Cependant les choses, semble-t-il, pourront s'arranger, car le colonel estime son subordonné pour qui Mme de Ribeyran a une affection et une admiration maternelles. Mais voici que des indices légers, bientôt corroborés par de graves indices, désignent le colonel comme le père de Jean. Diable! un inceste en perspective; voilà qui est excitant. Demandez plutôt à Mendès, notable fabricant de drogues aphrodisiaques, et à toutes les femmes qui, depuis Zo'har, ont rèvé des Hors nature et des Incestes d'âmes. Et, vous savez, ça y est. Une cousine, qui a des tuyaux sérieux, affirme. Et Jean et Odette, liés d'un trop Invincible charme, ne réussissent pas à ne plus s'aimer d'amour. Les mondains, qui trouvent l'inceste intéressant, puisque pour leur sottise c'est un crime, ont, quelques pages durant, de délicieux frissons le long de la moelle. Et ils courent, ces voyeurs, vers l'élégante ignominie qu'on leur promet... Ça devient plus amusant. De nouveaux indices contredisent les premiers. Nous ne savons plus du tout. Quelle chance! Le doute est un doux oreiller pour un inceste bien fait. Nous aurons peut-être, nous les heureux contemporains des demi-vierges et des demi-sexes, un demi-inceste de plus. Et nous ignorons encore sa séduisante formule. Jean et Odette, innocents au milieu d'un baiser coupable, se posséderont-ils en frères qui ne croient pas à leur fraternité? Ou bien, se croyant frères et ne l'étant pas, commettront-ils coupablement la plus légitime et la plus innocente des actions? L'horreur grandit encore, et la terreur. Non, Jean n'est pas le frère d'Odette. Mais, cette Française, cette fille du plus brave des colonels, du plus intransigeant des patriotes, aime peut-être un Prussien.
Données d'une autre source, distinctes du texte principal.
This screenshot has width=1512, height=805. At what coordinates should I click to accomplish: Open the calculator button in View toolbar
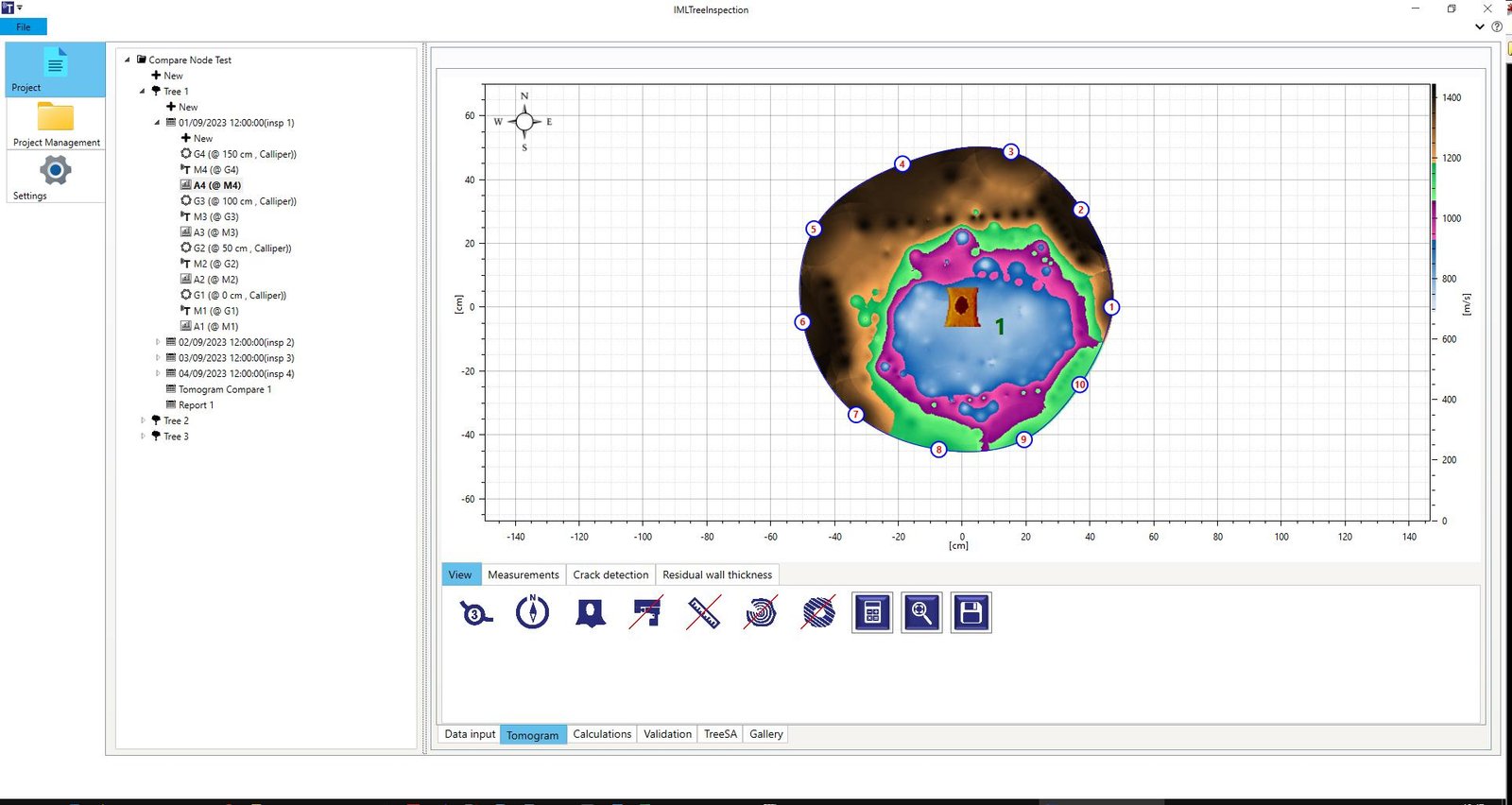tap(872, 613)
Oui, Jean,—oh! mon Dieu, ça devient de plus en plus probable,—doit être le fils d'un de ces viols qui comptent parmi les menues contributions de guerre... Je ne me vengerai pas plus longtemps sur mes lecteurs des quatre cents pages durant lesquelles Invincible Charme m'a agacé... L'Édit de Nantes n'a pas été révoqué pour rien, et le patriotisme du Daniel Lesueur que l'Académie couronna pour cette rime riche:
. . . . . . . . . . . . La France!
On dirait, n'est-ce pas? l'écho du mot souffrance...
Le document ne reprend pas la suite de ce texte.